The lion-manager is gazing out a window, has a passing thought about "flying umbrellas". Naturally, he instantly sends a mass-broadcast, interrupting and disrupting the work of the entire office. (Who all, of course, leap joyously to implement his brilliant vision.)
Now, this makes a lot of sense if you want to sell copies of Slack, since it appeals to the managers with the power to approve-purchases and mandate-adoption... But it implies Slack is going to either become the latest tool-of-oppression at a dysfunctional company, or that managers are going to buy Slack with the idea that they can use it to micromanage everybody.
Further on, as the Slack team adds features, guess what kinds of features are going to get priority? The ones that sell. Which ones are those? The ones that lion-managers love and other-employees hate.

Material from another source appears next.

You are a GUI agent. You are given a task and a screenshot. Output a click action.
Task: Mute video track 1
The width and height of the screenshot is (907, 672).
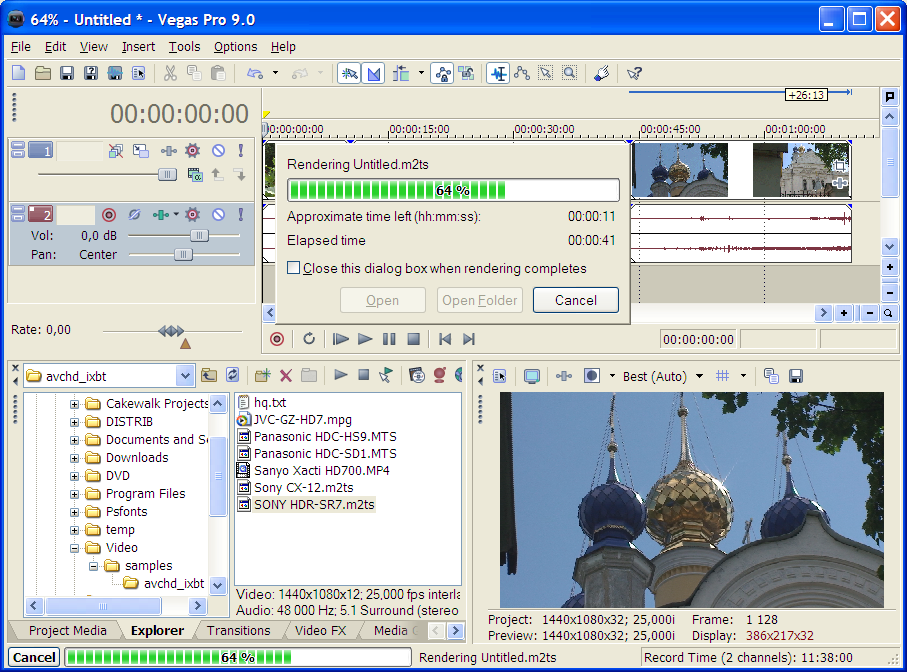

In order for Slack to move beyond the smaller companies and larger startups where developers have the power to do the above, Slack has to start targeting the people who have the power to change how a 10k person corporation communicates. To those people, usability and integrations are nice-to-haves, but more important are metrics and "process". The issues you have with this commercial are the exact kinds of things that high-level executives will think about when they want to get a new communications tool. "This will let me keep track of who's doing what", "this will let me reach whoever I want, whenever I want", "this will let me centralize ALL company communication".
For better or for worse, Slack is growing up and trying to target the biggest, and most traditional corporations, and some of that will look a bit ugly to its comparatively granola hippy early adopters.
Slack is a tool, and a good one. It is up to you (and your team), on what to do with it.
I would suggest at a bare minimum making part of the topic of your slack channels "Everyone must read everything posted here within 30 minutes," "everyone must read everything posted here on a daily basis," "don't read the history. If you didn't see it, it didn't happen" and also carefully consider everyone else's time before posting anything.
I would suggest that, but I'm done getting called autistic for discussing the facets of social protocol that social protocol discourages discussing. It feels better for people to be able to speak in one of those contexts without explicitly declaring how much they want to impose on someone elses time, and nobody wants to perform out-of-band signalling as a conversation casually slips between the different contexts. The way Slack tends to get used is just a rude ways to waste other people's time.
"[none of the arguments], has to do with the tools themselves, as much as it does with our way of using them. We have come to a point in our development, in which 24/7 availability is perceived as normal and expected behavior. Yet, to blame it on the tools we use, is like blaming it on the hammer for accidentally hitting your finger while trying to hang a picture. Indeed, the tools we use, have certainly made it easier for us to reach this point, but ultimately, it is us who pulled the trigger, not the tools."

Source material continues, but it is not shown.